Sem respostas a tais questões vemos a pauta “Terremoto no Haiti” morrer por inanição. Inanição no jornalismo também pode ser descrito como preguiça mental, desleixo profissional, desrespeito com o consumidor final da notícia: eu, você, ele, nós, vós, eles. Imagino reunião de editoria de Internacional decretando solene: “Haiti deu o que tinha de dar”. Mas, será que jornalismo se faz assim mesmo? Os fatos se empilham na forma de equações desconexas destinadas a nada produzir, a nada resultar.
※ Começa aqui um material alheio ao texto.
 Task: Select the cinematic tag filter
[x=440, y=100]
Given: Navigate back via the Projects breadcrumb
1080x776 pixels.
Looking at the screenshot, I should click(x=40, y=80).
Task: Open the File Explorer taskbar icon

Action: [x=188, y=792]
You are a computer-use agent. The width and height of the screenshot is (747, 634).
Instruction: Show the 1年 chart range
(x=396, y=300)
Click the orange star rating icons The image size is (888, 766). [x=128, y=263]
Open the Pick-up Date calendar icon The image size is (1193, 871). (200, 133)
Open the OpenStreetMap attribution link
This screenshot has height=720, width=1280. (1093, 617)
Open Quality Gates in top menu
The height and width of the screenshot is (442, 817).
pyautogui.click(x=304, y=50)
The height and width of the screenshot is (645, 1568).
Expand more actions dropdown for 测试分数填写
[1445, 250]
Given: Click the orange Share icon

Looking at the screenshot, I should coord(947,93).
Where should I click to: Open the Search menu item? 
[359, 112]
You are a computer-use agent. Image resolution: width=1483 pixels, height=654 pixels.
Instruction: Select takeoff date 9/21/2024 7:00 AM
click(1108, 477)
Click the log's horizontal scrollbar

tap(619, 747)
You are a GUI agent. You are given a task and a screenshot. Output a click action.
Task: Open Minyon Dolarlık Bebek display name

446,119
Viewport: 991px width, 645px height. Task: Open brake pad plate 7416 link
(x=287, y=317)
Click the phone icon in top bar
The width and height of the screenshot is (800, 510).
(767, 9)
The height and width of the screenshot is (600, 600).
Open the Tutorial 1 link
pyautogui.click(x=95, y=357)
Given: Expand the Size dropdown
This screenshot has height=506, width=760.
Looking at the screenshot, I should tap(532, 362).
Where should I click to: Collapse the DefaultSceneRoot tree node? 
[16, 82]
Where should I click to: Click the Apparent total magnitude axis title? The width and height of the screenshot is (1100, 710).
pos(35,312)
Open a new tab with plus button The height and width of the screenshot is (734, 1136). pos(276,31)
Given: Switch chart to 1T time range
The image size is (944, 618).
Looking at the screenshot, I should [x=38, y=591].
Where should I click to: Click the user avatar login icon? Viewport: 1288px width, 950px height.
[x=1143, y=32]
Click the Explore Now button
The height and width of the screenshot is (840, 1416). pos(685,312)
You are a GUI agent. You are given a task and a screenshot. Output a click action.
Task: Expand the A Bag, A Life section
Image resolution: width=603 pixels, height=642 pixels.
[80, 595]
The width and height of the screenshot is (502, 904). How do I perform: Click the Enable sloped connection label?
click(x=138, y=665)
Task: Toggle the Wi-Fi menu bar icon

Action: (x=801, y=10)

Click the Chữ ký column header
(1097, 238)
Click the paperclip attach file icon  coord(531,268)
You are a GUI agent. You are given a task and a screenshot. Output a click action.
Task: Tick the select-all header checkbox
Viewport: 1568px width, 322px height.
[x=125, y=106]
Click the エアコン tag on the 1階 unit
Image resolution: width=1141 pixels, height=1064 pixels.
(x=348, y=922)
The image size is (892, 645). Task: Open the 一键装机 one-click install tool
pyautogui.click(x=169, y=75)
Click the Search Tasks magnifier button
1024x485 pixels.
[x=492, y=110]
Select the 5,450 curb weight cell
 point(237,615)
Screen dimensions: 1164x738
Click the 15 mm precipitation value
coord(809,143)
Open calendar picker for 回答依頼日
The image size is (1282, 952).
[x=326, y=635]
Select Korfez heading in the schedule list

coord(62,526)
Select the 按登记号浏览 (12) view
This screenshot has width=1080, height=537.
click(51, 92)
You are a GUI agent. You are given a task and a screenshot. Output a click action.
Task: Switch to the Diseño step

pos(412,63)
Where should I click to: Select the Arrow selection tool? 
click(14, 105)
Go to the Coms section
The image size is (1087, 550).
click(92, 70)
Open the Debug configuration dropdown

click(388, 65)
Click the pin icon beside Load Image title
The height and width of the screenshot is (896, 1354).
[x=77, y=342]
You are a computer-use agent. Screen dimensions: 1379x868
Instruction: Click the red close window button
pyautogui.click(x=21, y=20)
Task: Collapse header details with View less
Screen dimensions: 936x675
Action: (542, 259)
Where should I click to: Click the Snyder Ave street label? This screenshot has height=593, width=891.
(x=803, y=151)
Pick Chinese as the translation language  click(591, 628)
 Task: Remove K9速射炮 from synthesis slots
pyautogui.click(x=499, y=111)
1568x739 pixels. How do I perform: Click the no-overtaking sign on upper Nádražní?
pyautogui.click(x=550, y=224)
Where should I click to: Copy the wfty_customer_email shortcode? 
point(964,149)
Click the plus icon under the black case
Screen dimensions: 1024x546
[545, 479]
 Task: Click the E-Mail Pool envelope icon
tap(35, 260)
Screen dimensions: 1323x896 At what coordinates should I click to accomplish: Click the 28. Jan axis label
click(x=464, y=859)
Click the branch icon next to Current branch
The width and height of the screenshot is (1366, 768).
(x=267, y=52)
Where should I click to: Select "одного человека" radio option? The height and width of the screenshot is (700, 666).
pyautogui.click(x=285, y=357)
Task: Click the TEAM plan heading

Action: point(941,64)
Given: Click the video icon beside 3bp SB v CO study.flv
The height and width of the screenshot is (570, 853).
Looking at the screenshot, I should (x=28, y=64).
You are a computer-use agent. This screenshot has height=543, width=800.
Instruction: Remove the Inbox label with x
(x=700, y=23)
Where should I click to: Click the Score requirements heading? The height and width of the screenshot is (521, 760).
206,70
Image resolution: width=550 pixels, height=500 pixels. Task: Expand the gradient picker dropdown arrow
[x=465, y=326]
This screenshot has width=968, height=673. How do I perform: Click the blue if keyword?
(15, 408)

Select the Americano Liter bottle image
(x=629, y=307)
É que a equação nasce mal formulada, ostenta apenas a primeira parte, o que foi impactante, o que podia fisgar a curiosidade, interesse e atenção do público consumidor de notícias.

Assim como as pessoas anônimas sofrem mortes comuns, ou seja, sofrem a morte do esquecimento rápido, repentino, súbito como o piscar de olhos, as grandes catástrofes nestas encontram seu espelho: logo são esquecidas, relegadas a um último plano editorial. De tanto ser informado sobre o terremoto no Haiti, a verdade é que quase nada sei sobre o tanto que li, ouvi e vi da movimentação de terra. Não me contaram nenhuma história e por isso a humanidade que há em mim não ressoou tão fortemente ante o estrepitoso noticiário. Porque o que retenho na memória permanente é o rosto humano que se sobressai do relato. E o Haiti ficou sem rosto. Infelizmente.

Mas isso não me impede uma pausada reflexão: quem deixou de viver no dia 12 de janeiro de 2010? Tantos corpos e histórias foram enterrados naquele e nos dias seguintes. Tantas vidas interessantes e interrompidas que jamais conhecerei. É um fardo pesado para carregar. E fica mais pesado porque toda esta multidão morreu sem que ninguém achasse importante escrever seu obituário. Um que fosse, já seria bom.

Reproduzido do OBSERVATÓRIO DA IMPRENSA

http://www.observatoriodaimprensa.com.br/artigos.asp?cod=585IMQ001

 

One Response so far.

  1. helena disse:

    Estou fazendo um trabalho para a faculdade e tenho buscado informações sobre a real situação do Haiti. Infelizmente, essas informações cessaram com o advento de novas tragédias. Esse texto, remete a verdadeira situação, na qual encontra-se inserido os meios de comunicações. É muito triste sabermos que apesar de estarmos vivendo uma evolução da era da informática, temos ainda pouco acesso as informações em tempo real.